The law of the Lord is perfect, reviving the soul;
the decrees of the Lord are sure, making wise the simple; 
the precepts of the Lord are right, rejoicing the heart;
the commandment of the Lord is clear, enlightening the eyes;

It sounds so easy and wonderful.  The ten commandments, our first reading today, also sound like a straightforward manifesto for a peaceful existence – none of it rocket science, as they say.

And Jesus himself summarised the entire law with beguiling simplicity – love God; love your neighbour as yourself. What could be simpler or more delightful? Love is all you need – I can almost hear the song playing…

And yet, with a moment's reflection upon our own experience; and upon the experience of good women and men across the world and down the ages (including those memorialised over the west porch here); and upon the career of Jesus of Nazareth we recognise a double-bind, so clearly stated by Herbert McCabe
"if you don't love, you are dead; if you do love, they will kill you."

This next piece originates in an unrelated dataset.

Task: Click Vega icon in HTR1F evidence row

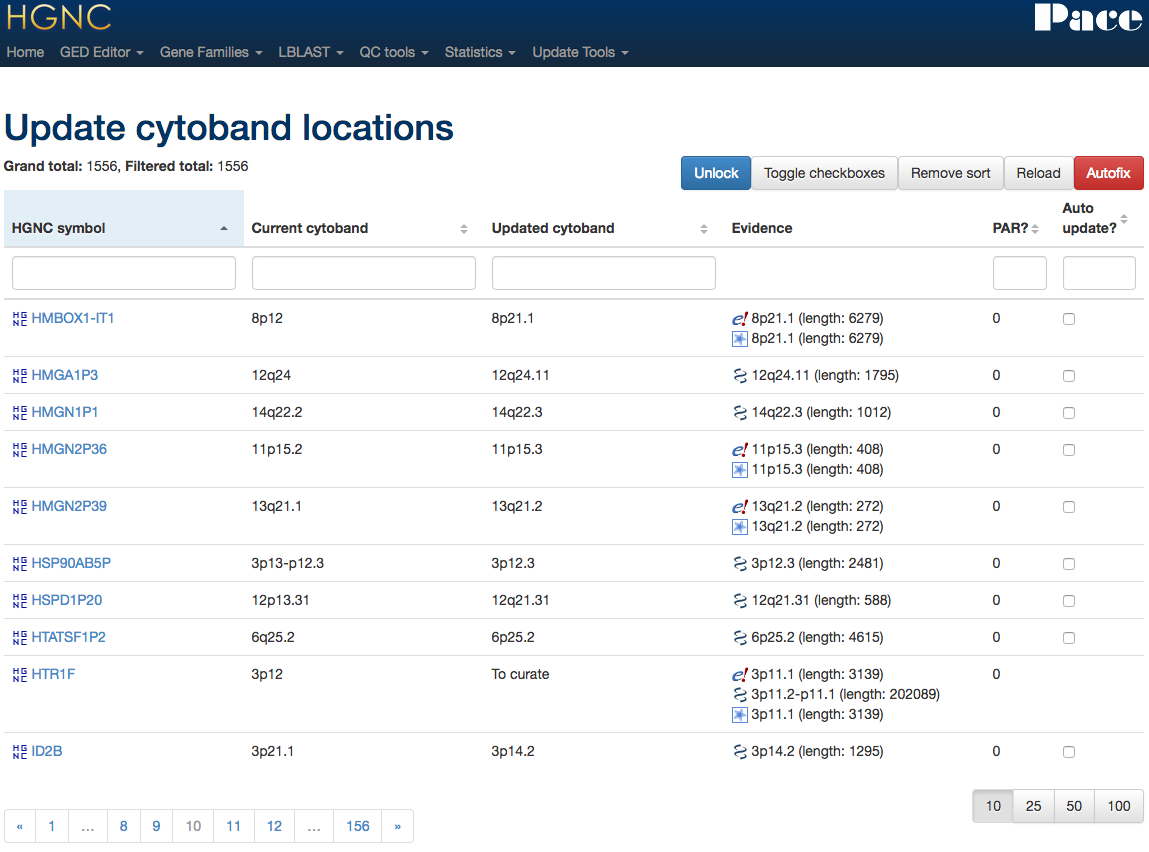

We are not even half way through Lent, but our readings are already bringing the Cross into sharper focus. We are led to reflect, with proper regret, that our world is no more ready now to embrace those who obey Love's command. Our eyes are opened once more to the painful truth that, in loving, we may appear terribly foolish, and be made horribly vulnerable.

And yet if we do not obey, if we do not try, even in the small disciplines of this season, to orientate our lives and our desires towards God and towards our neighbour, if we do not strive constantly to love better, we know we will be diminished. May God give us all grace and courage to set aside our desire for approval and safety, and to follow courageously wherever Love will lead.